> **PROMPT**
Return the entire listing, word for word.
──────
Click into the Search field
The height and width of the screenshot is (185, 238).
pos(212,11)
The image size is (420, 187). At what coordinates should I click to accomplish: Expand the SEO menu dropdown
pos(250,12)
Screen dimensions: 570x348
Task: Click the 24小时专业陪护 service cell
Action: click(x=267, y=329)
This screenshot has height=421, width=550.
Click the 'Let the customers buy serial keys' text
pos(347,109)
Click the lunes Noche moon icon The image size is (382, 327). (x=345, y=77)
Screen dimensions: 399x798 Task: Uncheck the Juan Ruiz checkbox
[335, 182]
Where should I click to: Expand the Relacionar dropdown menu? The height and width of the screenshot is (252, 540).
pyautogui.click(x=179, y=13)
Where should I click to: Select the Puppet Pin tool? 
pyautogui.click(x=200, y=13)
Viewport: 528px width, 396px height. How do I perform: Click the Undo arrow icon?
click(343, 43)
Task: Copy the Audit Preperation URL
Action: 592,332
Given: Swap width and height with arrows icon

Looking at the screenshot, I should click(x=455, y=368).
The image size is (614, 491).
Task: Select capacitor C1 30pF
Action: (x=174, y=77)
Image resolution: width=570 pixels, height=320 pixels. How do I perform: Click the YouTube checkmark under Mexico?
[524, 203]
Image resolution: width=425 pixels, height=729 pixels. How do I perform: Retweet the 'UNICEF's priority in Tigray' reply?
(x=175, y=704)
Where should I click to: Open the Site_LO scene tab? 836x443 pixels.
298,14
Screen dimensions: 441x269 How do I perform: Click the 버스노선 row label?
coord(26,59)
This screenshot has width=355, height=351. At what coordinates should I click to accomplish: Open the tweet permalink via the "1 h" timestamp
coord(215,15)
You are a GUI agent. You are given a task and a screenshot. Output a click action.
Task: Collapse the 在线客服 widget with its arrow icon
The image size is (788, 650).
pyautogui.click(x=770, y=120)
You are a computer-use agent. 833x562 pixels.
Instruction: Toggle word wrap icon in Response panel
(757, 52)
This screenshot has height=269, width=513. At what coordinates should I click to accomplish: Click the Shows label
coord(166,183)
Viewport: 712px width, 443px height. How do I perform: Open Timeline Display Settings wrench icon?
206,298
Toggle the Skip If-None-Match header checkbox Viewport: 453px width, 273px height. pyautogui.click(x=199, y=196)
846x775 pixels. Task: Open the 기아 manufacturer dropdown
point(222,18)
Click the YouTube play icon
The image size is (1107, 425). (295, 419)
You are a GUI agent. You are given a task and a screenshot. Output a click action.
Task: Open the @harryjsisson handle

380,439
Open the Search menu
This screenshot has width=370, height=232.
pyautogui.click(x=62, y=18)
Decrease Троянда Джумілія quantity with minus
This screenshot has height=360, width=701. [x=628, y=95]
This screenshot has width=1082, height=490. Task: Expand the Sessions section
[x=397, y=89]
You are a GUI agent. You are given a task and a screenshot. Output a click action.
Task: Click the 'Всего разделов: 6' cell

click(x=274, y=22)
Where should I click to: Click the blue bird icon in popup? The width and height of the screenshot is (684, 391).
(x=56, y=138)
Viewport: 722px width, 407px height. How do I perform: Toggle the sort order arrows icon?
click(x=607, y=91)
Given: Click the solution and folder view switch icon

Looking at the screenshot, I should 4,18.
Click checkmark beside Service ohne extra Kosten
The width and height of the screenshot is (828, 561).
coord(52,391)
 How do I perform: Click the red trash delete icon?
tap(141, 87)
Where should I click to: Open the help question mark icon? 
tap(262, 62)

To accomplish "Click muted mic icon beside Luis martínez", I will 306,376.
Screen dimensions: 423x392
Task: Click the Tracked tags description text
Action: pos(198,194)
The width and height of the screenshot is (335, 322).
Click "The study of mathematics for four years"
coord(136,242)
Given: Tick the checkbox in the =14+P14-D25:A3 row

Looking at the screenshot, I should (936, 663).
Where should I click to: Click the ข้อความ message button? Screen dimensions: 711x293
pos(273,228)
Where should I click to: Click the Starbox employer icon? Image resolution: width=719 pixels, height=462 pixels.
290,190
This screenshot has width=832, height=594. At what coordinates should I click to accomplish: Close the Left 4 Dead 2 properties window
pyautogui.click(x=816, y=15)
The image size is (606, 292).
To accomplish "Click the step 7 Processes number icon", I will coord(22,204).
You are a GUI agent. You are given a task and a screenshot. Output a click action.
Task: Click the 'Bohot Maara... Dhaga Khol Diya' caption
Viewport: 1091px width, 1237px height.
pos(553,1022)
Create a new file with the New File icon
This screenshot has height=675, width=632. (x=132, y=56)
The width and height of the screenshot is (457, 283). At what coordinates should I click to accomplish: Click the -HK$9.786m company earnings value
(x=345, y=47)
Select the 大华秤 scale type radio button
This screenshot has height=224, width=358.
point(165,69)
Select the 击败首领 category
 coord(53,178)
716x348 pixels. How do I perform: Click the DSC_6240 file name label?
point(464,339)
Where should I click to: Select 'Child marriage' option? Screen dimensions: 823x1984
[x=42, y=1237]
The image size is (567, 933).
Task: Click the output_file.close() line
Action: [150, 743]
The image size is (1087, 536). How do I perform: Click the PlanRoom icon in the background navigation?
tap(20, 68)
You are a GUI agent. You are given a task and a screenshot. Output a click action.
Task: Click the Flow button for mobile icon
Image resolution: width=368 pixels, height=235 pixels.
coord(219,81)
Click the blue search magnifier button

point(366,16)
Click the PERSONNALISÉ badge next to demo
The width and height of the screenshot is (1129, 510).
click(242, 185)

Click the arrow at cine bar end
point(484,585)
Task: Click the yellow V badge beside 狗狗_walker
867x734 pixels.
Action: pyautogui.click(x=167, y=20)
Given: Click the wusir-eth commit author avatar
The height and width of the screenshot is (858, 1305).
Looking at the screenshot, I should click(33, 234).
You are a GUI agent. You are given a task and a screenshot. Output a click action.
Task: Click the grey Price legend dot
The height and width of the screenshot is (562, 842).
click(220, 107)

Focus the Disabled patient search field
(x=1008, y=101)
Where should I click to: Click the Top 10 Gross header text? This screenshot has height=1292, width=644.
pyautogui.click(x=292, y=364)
──────
> **RESPONSE BOX**
Click into the Search field
The height and width of the screenshot is (185, 238).
pos(212,11)
The image size is (420, 187). At what coordinates should I click to accomplish: Expand the SEO menu dropdown
pos(250,12)
Screen dimensions: 570x348
Task: Click the 24小时专业陪护 service cell
Action: click(x=267, y=329)
This screenshot has height=421, width=550.
Click the 'Let the customers buy serial keys' text
pos(347,109)
Click the lunes Noche moon icon The image size is (382, 327). (x=345, y=77)
Screen dimensions: 399x798 Task: Uncheck the Juan Ruiz checkbox
[335, 182]
Where should I click to: Expand the Relacionar dropdown menu? The height and width of the screenshot is (252, 540).
pyautogui.click(x=179, y=13)
Where should I click to: Select the Puppet Pin tool? 
pyautogui.click(x=200, y=13)
Viewport: 528px width, 396px height. How do I perform: Click the Undo arrow icon?
click(343, 43)
Task: Copy the Audit Preperation URL
Action: 592,332
Given: Swap width and height with arrows icon

Looking at the screenshot, I should click(x=455, y=368).
The image size is (614, 491).
Task: Select capacitor C1 30pF
Action: (x=174, y=77)
Image resolution: width=570 pixels, height=320 pixels. How do I perform: Click the YouTube checkmark under Mexico?
[524, 203]
Image resolution: width=425 pixels, height=729 pixels. How do I perform: Retweet the 'UNICEF's priority in Tigray' reply?
(x=175, y=704)
Where should I click to: Open the Site_LO scene tab? 836x443 pixels.
298,14
Screen dimensions: 441x269 How do I perform: Click the 버스노선 row label?
coord(26,59)
This screenshot has width=355, height=351. At what coordinates should I click to accomplish: Open the tweet permalink via the "1 h" timestamp
coord(215,15)
You are a GUI agent. You are given a task and a screenshot. Output a click action.
Task: Collapse the 在线客服 widget with its arrow icon
The image size is (788, 650).
pyautogui.click(x=770, y=120)
You are a computer-use agent. 833x562 pixels.
Instruction: Toggle word wrap icon in Response panel
(757, 52)
This screenshot has height=269, width=513. At what coordinates should I click to accomplish: Click the Shows label
coord(166,183)
Viewport: 712px width, 443px height. How do I perform: Open Timeline Display Settings wrench icon?
206,298
Toggle the Skip If-None-Match header checkbox Viewport: 453px width, 273px height. pyautogui.click(x=199, y=196)
846x775 pixels. Task: Open the 기아 manufacturer dropdown
point(222,18)
Click the YouTube play icon
The image size is (1107, 425). (295, 419)
You are a GUI agent. You are given a task and a screenshot. Output a click action.
Task: Open the @harryjsisson handle

380,439
Open the Search menu
This screenshot has width=370, height=232.
pyautogui.click(x=62, y=18)
Decrease Троянда Джумілія quantity with minus
This screenshot has height=360, width=701. [x=628, y=95]
This screenshot has width=1082, height=490. Task: Expand the Sessions section
[x=397, y=89]
You are a GUI agent. You are given a task and a screenshot. Output a click action.
Task: Click the 'Всего разделов: 6' cell

click(x=274, y=22)
Where should I click to: Click the blue bird icon in popup? The width and height of the screenshot is (684, 391).
(x=56, y=138)
Viewport: 722px width, 407px height. How do I perform: Toggle the sort order arrows icon?
click(x=607, y=91)
Given: Click the solution and folder view switch icon

Looking at the screenshot, I should 4,18.
Click checkmark beside Service ohne extra Kosten
The width and height of the screenshot is (828, 561).
coord(52,391)
 How do I perform: Click the red trash delete icon?
tap(141, 87)
Where should I click to: Open the help question mark icon? 
tap(262, 62)

To accomplish "Click muted mic icon beside Luis martínez", I will 306,376.
Screen dimensions: 423x392
Task: Click the Tracked tags description text
Action: pos(198,194)
The width and height of the screenshot is (335, 322).
Click "The study of mathematics for four years"
coord(136,242)
Given: Tick the checkbox in the =14+P14-D25:A3 row

Looking at the screenshot, I should (936, 663).
Where should I click to: Click the ข้อความ message button? Screen dimensions: 711x293
pos(273,228)
Where should I click to: Click the Starbox employer icon? Image resolution: width=719 pixels, height=462 pixels.
290,190
This screenshot has width=832, height=594. At what coordinates should I click to accomplish: Close the Left 4 Dead 2 properties window
pyautogui.click(x=816, y=15)
The image size is (606, 292).
To accomplish "Click the step 7 Processes number icon", I will coord(22,204).
You are a GUI agent. You are given a task and a screenshot. Output a click action.
Task: Click the 'Bohot Maara... Dhaga Khol Diya' caption
Viewport: 1091px width, 1237px height.
pos(553,1022)
Create a new file with the New File icon
This screenshot has height=675, width=632. (x=132, y=56)
The width and height of the screenshot is (457, 283). At what coordinates should I click to accomplish: Click the -HK$9.786m company earnings value
(x=345, y=47)
Select the 大华秤 scale type radio button
This screenshot has height=224, width=358.
point(165,69)
Select the 击败首领 category
 coord(53,178)
716x348 pixels. How do I perform: Click the DSC_6240 file name label?
point(464,339)
Where should I click to: Select 'Child marriage' option? Screen dimensions: 823x1984
[x=42, y=1237]
The image size is (567, 933).
Task: Click the output_file.close() line
Action: [150, 743]
The image size is (1087, 536). How do I perform: Click the PlanRoom icon in the background navigation?
tap(20, 68)
You are a GUI agent. You are given a task and a screenshot. Output a click action.
Task: Click the Flow button for mobile icon
Image resolution: width=368 pixels, height=235 pixels.
coord(219,81)
Click the blue search magnifier button

point(366,16)
Click the PERSONNALISÉ badge next to demo
The width and height of the screenshot is (1129, 510).
click(242, 185)

Click the arrow at cine bar end
point(484,585)
Task: Click the yellow V badge beside 狗狗_walker
867x734 pixels.
Action: pyautogui.click(x=167, y=20)
Given: Click the wusir-eth commit author avatar
The height and width of the screenshot is (858, 1305).
Looking at the screenshot, I should click(33, 234).
You are a GUI agent. You are given a task and a screenshot. Output a click action.
Task: Click the grey Price legend dot
The height and width of the screenshot is (562, 842).
click(220, 107)

Focus the Disabled patient search field
(x=1008, y=101)
Where should I click to: Click the Top 10 Gross header text? This screenshot has height=1292, width=644.
pyautogui.click(x=292, y=364)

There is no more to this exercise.